- AIM OF THE EXERCISE -
Reproduce every line of the listing below without any change.

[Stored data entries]
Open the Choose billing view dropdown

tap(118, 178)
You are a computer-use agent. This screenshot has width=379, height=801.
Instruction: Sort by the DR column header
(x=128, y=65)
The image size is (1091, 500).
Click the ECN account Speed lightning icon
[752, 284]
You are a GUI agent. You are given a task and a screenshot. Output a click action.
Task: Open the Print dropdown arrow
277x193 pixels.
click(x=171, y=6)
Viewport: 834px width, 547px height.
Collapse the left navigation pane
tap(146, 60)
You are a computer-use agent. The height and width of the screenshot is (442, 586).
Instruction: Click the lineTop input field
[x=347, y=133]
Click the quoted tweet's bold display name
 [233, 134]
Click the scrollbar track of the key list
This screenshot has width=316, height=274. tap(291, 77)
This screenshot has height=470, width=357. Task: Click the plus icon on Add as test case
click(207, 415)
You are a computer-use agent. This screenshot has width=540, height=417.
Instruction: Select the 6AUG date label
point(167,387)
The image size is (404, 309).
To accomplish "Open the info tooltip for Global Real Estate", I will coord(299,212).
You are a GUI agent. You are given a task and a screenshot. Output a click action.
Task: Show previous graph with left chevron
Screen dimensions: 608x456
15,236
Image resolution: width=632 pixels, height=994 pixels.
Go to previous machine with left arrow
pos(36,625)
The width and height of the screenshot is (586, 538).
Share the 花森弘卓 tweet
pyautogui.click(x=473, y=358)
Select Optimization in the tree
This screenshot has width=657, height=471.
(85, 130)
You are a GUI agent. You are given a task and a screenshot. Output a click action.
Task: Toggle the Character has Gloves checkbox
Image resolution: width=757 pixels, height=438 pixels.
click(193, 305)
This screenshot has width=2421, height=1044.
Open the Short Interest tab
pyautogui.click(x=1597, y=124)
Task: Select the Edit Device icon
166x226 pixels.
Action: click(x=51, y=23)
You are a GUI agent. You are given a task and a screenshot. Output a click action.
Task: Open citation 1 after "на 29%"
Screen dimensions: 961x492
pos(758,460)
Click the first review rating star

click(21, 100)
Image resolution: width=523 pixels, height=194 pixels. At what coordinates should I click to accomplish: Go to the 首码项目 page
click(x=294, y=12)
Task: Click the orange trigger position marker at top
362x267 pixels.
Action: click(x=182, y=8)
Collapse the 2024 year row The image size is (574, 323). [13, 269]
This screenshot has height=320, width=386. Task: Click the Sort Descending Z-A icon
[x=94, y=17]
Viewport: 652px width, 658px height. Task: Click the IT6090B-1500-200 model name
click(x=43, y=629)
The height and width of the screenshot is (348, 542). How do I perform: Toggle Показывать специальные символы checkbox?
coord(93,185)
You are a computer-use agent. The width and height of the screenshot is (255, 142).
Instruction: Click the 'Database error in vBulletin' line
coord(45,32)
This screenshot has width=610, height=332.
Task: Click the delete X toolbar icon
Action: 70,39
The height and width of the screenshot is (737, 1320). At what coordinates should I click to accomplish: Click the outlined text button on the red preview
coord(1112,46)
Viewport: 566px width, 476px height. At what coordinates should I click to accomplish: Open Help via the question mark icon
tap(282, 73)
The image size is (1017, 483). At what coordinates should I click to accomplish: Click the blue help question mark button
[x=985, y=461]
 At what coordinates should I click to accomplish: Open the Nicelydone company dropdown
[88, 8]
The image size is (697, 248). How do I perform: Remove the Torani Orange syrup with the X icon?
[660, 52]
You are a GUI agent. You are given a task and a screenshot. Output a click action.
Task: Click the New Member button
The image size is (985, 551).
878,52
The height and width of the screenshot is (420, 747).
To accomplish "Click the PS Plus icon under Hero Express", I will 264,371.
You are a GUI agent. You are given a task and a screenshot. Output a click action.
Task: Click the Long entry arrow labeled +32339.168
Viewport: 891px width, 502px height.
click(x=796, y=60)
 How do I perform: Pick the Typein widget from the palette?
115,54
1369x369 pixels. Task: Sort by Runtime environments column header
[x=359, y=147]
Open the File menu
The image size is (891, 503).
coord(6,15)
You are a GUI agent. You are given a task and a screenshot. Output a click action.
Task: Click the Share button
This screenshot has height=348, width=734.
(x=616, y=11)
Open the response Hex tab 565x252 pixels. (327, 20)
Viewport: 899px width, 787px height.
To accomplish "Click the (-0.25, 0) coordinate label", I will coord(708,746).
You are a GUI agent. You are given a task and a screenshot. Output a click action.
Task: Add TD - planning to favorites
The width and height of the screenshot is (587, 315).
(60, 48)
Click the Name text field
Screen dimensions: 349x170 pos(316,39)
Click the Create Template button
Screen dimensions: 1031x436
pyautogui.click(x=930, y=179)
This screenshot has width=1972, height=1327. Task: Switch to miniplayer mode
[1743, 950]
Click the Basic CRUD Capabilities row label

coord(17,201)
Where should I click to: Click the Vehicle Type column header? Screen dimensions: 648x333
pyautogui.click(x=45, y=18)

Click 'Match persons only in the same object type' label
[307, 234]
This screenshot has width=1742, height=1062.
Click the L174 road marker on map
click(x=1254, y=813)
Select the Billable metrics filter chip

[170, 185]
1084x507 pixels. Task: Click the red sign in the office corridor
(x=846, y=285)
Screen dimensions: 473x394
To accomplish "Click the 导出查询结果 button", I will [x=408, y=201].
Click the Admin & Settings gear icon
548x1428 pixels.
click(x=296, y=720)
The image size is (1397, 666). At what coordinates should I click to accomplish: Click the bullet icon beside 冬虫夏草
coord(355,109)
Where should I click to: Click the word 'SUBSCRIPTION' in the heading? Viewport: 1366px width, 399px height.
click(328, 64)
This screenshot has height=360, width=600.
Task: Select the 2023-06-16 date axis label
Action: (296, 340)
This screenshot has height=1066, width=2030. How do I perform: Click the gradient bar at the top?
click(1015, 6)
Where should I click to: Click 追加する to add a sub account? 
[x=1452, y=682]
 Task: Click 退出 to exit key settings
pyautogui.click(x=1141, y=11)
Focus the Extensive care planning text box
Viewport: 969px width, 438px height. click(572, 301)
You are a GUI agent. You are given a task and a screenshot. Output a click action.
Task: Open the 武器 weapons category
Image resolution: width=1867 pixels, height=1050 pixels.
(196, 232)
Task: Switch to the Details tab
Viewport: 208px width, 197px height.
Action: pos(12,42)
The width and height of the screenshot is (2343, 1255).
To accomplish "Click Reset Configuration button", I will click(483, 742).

- ANSWER TO THIS PROBLEM -
Open the Choose billing view dropdown

tap(118, 178)
You are a computer-use agent. This screenshot has width=379, height=801.
Instruction: Sort by the DR column header
(x=128, y=65)
The image size is (1091, 500).
Click the ECN account Speed lightning icon
[752, 284]
You are a GUI agent. You are given a task and a screenshot. Output a click action.
Task: Open the Print dropdown arrow
277x193 pixels.
click(x=171, y=6)
Viewport: 834px width, 547px height.
Collapse the left navigation pane
tap(146, 60)
You are a computer-use agent. The height and width of the screenshot is (442, 586).
Instruction: Click the lineTop input field
[x=347, y=133]
Click the quoted tweet's bold display name
 [233, 134]
Click the scrollbar track of the key list
This screenshot has width=316, height=274. tap(291, 77)
This screenshot has height=470, width=357. Task: Click the plus icon on Add as test case
click(207, 415)
You are a computer-use agent. This screenshot has width=540, height=417.
Instruction: Select the 6AUG date label
point(167,387)
The image size is (404, 309).
To accomplish "Open the info tooltip for Global Real Estate", I will coord(299,212).
You are a GUI agent. You are given a task and a screenshot. Output a click action.
Task: Show previous graph with left chevron
Screen dimensions: 608x456
15,236
Image resolution: width=632 pixels, height=994 pixels.
Go to previous machine with left arrow
pos(36,625)
The width and height of the screenshot is (586, 538).
Share the 花森弘卓 tweet
pyautogui.click(x=473, y=358)
Select Optimization in the tree
This screenshot has width=657, height=471.
(85, 130)
You are a GUI agent. You are given a task and a screenshot. Output a click action.
Task: Toggle the Character has Gloves checkbox
Image resolution: width=757 pixels, height=438 pixels.
click(193, 305)
This screenshot has width=2421, height=1044.
Open the Short Interest tab
pyautogui.click(x=1597, y=124)
Task: Select the Edit Device icon
166x226 pixels.
Action: click(x=51, y=23)
You are a GUI agent. You are given a task and a screenshot. Output a click action.
Task: Open citation 1 after "на 29%"
Screen dimensions: 961x492
pos(758,460)
Click the first review rating star

click(21, 100)
Image resolution: width=523 pixels, height=194 pixels. At what coordinates should I click to accomplish: Go to the 首码项目 page
click(x=294, y=12)
Task: Click the orange trigger position marker at top
362x267 pixels.
Action: click(x=182, y=8)
Collapse the 2024 year row The image size is (574, 323). [13, 269]
This screenshot has height=320, width=386. Task: Click the Sort Descending Z-A icon
[x=94, y=17]
Viewport: 652px width, 658px height. Task: Click the IT6090B-1500-200 model name
click(x=43, y=629)
The height and width of the screenshot is (348, 542). How do I perform: Toggle Показывать специальные символы checkbox?
coord(93,185)
You are a computer-use agent. The width and height of the screenshot is (255, 142).
Instruction: Click the 'Database error in vBulletin' line
coord(45,32)
This screenshot has width=610, height=332.
Task: Click the delete X toolbar icon
Action: 70,39
The height and width of the screenshot is (737, 1320). At what coordinates should I click to accomplish: Click the outlined text button on the red preview
coord(1112,46)
Viewport: 566px width, 476px height. At what coordinates should I click to accomplish: Open Help via the question mark icon
tap(282, 73)
The image size is (1017, 483). At what coordinates should I click to accomplish: Click the blue help question mark button
[x=985, y=461]
 At what coordinates should I click to accomplish: Open the Nicelydone company dropdown
[88, 8]
The image size is (697, 248). How do I perform: Remove the Torani Orange syrup with the X icon?
[660, 52]
You are a GUI agent. You are given a task and a screenshot. Output a click action.
Task: Click the New Member button
The image size is (985, 551).
878,52
The height and width of the screenshot is (420, 747).
To accomplish "Click the PS Plus icon under Hero Express", I will 264,371.
You are a GUI agent. You are given a task and a screenshot. Output a click action.
Task: Click the Long entry arrow labeled +32339.168
Viewport: 891px width, 502px height.
click(x=796, y=60)
 How do I perform: Pick the Typein widget from the palette?
115,54
1369x369 pixels. Task: Sort by Runtime environments column header
[x=359, y=147]
Open the File menu
The image size is (891, 503).
coord(6,15)
You are a GUI agent. You are given a task and a screenshot. Output a click action.
Task: Click the Share button
This screenshot has height=348, width=734.
(x=616, y=11)
Open the response Hex tab 565x252 pixels. (327, 20)
Viewport: 899px width, 787px height.
To accomplish "Click the (-0.25, 0) coordinate label", I will coord(708,746).
You are a GUI agent. You are given a task and a screenshot. Output a click action.
Task: Add TD - planning to favorites
The width and height of the screenshot is (587, 315).
(60, 48)
Click the Name text field
Screen dimensions: 349x170 pos(316,39)
Click the Create Template button
Screen dimensions: 1031x436
pyautogui.click(x=930, y=179)
This screenshot has width=1972, height=1327. Task: Switch to miniplayer mode
[1743, 950]
Click the Basic CRUD Capabilities row label

coord(17,201)
Where should I click to: Click the Vehicle Type column header? Screen dimensions: 648x333
pyautogui.click(x=45, y=18)

Click 'Match persons only in the same object type' label
[307, 234]
This screenshot has width=1742, height=1062.
Click the L174 road marker on map
click(x=1254, y=813)
Select the Billable metrics filter chip

[170, 185]
1084x507 pixels. Task: Click the red sign in the office corridor
(x=846, y=285)
Screen dimensions: 473x394
To accomplish "Click the 导出查询结果 button", I will [x=408, y=201].
Click the Admin & Settings gear icon
548x1428 pixels.
click(x=296, y=720)
The image size is (1397, 666). At what coordinates should I click to accomplish: Click the bullet icon beside 冬虫夏草
coord(355,109)
Where should I click to: Click the word 'SUBSCRIPTION' in the heading? Viewport: 1366px width, 399px height.
click(328, 64)
This screenshot has height=360, width=600.
Task: Select the 2023-06-16 date axis label
Action: (296, 340)
This screenshot has height=1066, width=2030. How do I perform: Click the gradient bar at the top?
click(1015, 6)
Where should I click to: Click 追加する to add a sub account? 
[x=1452, y=682]
 Task: Click 退出 to exit key settings
pyautogui.click(x=1141, y=11)
Focus the Extensive care planning text box
Viewport: 969px width, 438px height. click(572, 301)
You are a GUI agent. You are given a task and a screenshot. Output a click action.
Task: Open the 武器 weapons category
Image resolution: width=1867 pixels, height=1050 pixels.
(196, 232)
Task: Switch to the Details tab
Viewport: 208px width, 197px height.
Action: pos(12,42)
The width and height of the screenshot is (2343, 1255).
To accomplish "Click Reset Configuration button", I will click(483, 742).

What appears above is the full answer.